* **Your task**: Scan the entries for lines with the word "will" and copy those lines.

Records from a collection:
=-=-=
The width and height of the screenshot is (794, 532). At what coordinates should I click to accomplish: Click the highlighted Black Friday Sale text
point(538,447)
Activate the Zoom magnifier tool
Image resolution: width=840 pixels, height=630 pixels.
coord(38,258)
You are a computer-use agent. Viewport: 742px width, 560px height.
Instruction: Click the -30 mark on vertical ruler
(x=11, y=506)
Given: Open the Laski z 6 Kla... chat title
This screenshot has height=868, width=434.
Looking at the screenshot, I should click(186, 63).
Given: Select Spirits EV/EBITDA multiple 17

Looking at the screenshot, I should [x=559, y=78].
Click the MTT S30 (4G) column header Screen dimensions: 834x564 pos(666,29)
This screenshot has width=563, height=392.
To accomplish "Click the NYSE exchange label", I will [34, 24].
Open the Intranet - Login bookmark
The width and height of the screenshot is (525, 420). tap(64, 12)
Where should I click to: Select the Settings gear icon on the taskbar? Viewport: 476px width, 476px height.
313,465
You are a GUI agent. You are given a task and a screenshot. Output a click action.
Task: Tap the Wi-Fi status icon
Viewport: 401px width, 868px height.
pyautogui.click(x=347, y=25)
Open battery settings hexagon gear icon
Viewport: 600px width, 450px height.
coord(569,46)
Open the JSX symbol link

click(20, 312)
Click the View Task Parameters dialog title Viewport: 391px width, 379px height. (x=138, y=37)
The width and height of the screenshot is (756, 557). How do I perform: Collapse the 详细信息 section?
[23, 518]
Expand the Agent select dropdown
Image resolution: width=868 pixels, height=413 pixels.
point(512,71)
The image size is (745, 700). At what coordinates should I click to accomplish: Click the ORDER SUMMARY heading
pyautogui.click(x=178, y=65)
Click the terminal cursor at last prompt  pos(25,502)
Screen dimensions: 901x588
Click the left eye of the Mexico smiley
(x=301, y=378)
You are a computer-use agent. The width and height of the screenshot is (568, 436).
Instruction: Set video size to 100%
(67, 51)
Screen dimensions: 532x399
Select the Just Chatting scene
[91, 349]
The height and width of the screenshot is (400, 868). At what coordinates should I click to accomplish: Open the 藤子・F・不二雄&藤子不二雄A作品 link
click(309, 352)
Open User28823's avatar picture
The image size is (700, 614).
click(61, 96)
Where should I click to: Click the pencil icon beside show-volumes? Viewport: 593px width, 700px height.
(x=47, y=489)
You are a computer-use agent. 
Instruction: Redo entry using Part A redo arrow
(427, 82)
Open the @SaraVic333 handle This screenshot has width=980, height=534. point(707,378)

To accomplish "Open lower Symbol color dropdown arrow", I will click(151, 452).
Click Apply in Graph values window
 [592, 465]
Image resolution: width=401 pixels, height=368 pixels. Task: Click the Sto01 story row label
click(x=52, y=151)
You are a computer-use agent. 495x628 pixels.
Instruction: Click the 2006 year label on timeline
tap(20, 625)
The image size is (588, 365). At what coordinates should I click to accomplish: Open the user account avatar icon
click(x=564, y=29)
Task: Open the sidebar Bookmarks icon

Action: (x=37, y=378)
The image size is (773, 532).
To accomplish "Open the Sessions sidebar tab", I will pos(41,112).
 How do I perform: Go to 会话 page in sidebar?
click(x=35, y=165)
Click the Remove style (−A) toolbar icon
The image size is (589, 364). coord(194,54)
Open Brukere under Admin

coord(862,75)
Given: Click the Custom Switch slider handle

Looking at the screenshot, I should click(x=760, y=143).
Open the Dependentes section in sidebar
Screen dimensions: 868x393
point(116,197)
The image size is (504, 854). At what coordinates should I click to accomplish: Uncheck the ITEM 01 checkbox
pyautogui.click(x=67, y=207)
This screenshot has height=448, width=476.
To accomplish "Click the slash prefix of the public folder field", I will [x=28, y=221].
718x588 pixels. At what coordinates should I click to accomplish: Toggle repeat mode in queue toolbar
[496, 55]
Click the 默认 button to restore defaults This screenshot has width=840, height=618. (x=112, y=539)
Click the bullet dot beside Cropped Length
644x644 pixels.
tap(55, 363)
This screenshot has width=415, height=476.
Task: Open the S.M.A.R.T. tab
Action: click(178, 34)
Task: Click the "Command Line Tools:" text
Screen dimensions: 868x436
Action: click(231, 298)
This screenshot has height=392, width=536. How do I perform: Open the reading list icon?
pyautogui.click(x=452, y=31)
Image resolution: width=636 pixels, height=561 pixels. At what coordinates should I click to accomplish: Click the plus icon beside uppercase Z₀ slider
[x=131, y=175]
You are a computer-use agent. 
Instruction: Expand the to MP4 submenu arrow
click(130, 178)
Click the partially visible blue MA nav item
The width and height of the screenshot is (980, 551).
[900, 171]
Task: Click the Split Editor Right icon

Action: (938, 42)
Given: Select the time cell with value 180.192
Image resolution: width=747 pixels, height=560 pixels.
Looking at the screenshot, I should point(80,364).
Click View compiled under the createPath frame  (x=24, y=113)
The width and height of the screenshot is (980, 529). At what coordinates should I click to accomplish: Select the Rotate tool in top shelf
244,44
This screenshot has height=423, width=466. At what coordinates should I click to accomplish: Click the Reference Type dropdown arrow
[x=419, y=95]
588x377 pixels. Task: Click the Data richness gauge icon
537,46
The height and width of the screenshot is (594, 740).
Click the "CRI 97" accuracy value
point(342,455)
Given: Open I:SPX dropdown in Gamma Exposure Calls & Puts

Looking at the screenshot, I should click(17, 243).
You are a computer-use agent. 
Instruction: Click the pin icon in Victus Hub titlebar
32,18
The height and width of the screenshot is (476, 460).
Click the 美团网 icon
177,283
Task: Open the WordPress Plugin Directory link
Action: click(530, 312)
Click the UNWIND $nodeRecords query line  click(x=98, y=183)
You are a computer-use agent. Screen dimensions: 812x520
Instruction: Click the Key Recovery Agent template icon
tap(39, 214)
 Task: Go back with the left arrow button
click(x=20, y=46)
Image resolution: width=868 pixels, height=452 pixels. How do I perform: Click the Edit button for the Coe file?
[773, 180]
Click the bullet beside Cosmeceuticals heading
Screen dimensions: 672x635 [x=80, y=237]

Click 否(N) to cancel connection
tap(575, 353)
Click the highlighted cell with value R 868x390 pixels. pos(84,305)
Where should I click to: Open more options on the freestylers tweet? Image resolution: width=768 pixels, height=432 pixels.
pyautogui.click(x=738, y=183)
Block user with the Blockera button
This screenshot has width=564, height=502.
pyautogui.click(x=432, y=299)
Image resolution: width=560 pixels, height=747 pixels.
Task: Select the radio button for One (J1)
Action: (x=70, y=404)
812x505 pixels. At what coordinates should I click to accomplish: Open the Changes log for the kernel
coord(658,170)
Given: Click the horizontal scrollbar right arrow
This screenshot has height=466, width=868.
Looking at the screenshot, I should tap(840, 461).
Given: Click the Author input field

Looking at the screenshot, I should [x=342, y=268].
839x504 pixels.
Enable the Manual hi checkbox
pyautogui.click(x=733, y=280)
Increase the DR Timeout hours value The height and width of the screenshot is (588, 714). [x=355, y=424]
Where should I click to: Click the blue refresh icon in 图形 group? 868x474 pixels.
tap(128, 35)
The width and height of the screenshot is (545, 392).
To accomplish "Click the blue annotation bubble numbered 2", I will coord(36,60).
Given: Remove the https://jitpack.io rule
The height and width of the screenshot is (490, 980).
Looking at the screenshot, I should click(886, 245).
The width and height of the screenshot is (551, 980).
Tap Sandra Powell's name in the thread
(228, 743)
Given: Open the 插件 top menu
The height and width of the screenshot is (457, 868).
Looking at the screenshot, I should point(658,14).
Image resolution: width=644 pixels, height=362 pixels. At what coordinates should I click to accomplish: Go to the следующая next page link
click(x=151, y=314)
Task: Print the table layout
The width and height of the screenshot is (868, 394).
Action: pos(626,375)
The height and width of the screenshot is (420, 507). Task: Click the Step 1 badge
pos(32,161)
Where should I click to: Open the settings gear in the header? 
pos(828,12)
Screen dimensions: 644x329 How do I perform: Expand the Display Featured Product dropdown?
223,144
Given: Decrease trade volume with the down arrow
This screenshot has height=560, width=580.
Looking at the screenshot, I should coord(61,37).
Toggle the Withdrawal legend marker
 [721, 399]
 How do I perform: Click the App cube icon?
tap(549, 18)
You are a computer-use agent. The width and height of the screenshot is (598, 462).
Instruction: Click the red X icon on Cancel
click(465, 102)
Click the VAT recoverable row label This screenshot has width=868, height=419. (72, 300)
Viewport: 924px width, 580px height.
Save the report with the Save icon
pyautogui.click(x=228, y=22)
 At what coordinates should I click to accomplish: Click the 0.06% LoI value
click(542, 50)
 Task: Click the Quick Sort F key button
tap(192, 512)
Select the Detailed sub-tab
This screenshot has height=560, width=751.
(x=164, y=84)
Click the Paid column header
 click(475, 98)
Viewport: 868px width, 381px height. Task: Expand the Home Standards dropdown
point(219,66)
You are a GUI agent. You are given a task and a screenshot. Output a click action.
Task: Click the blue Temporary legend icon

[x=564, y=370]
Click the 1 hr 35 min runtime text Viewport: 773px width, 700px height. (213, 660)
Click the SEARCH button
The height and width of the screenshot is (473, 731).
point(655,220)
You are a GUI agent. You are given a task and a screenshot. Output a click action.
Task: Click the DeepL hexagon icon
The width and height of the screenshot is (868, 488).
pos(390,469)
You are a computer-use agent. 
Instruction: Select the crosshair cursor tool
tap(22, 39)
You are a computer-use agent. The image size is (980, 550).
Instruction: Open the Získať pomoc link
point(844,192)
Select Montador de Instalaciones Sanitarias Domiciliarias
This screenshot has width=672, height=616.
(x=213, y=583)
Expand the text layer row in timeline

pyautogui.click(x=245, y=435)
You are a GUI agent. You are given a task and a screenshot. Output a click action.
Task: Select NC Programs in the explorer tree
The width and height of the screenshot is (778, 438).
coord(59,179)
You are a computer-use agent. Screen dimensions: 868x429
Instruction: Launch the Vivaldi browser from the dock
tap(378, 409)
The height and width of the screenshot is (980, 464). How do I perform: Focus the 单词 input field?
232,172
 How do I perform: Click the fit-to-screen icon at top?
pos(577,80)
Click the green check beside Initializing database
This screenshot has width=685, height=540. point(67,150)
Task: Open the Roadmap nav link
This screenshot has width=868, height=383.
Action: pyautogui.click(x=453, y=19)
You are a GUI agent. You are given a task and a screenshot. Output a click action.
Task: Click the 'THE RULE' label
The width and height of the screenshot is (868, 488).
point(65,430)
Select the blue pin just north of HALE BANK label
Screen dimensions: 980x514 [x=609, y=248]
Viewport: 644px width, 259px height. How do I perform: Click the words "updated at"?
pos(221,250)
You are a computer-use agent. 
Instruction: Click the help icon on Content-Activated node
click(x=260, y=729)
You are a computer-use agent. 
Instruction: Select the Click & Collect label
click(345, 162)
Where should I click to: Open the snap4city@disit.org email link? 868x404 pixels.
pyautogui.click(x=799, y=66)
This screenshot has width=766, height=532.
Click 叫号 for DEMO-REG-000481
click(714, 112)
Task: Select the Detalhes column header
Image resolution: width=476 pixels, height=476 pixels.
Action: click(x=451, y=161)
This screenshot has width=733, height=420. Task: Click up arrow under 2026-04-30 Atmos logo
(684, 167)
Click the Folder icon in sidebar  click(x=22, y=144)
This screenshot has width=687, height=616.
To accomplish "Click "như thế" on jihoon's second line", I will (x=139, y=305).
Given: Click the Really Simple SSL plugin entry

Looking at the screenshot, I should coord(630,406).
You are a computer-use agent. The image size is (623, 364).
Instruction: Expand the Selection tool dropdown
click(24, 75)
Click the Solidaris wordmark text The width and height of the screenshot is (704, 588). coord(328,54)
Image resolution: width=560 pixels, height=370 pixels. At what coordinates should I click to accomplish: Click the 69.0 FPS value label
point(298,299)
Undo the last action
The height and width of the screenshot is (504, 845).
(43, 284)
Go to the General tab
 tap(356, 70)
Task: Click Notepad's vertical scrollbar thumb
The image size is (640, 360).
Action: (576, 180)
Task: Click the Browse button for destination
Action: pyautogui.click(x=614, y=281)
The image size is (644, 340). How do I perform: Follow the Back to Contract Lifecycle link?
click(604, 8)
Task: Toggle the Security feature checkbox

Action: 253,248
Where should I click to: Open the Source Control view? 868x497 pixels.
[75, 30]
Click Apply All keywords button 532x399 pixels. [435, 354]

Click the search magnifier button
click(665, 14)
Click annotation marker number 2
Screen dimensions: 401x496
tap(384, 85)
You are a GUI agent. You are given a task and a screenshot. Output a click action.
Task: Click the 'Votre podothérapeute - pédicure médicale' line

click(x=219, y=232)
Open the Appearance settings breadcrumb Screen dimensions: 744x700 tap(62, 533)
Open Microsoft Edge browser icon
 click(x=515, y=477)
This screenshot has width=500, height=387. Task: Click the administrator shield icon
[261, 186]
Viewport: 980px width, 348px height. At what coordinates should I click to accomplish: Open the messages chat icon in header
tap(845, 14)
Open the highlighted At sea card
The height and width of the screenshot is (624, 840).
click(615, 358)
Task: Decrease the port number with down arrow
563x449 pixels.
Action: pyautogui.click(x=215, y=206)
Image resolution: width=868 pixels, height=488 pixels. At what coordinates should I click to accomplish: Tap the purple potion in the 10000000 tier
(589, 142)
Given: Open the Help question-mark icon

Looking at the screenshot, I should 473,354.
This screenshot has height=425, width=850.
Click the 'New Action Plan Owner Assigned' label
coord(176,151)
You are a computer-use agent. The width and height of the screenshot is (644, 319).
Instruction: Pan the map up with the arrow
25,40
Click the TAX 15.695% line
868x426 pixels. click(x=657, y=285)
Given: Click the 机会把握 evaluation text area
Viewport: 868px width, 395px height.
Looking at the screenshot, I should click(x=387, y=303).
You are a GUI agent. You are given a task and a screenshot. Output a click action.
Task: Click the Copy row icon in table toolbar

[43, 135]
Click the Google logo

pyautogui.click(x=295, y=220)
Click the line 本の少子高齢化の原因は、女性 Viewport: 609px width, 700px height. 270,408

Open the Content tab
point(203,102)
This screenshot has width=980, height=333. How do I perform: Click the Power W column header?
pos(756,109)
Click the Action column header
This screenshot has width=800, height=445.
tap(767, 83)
=-=-=
* **Task output**:
To accomplish "Click the NYSE exchange label", I will [34, 24].
To accomplish "Open lower Symbol color dropdown arrow", I will click(151, 452).
To accomplish "Open the Sessions sidebar tab", I will pos(41,112).
To accomplish "Click the slash prefix of the public folder field", I will [x=28, y=221].
To accomplish "Click the blue annotation bubble numbered 2", I will coord(36,60).
To accomplish "Click "như thế" on jihoon's second line", I will (x=139, y=305).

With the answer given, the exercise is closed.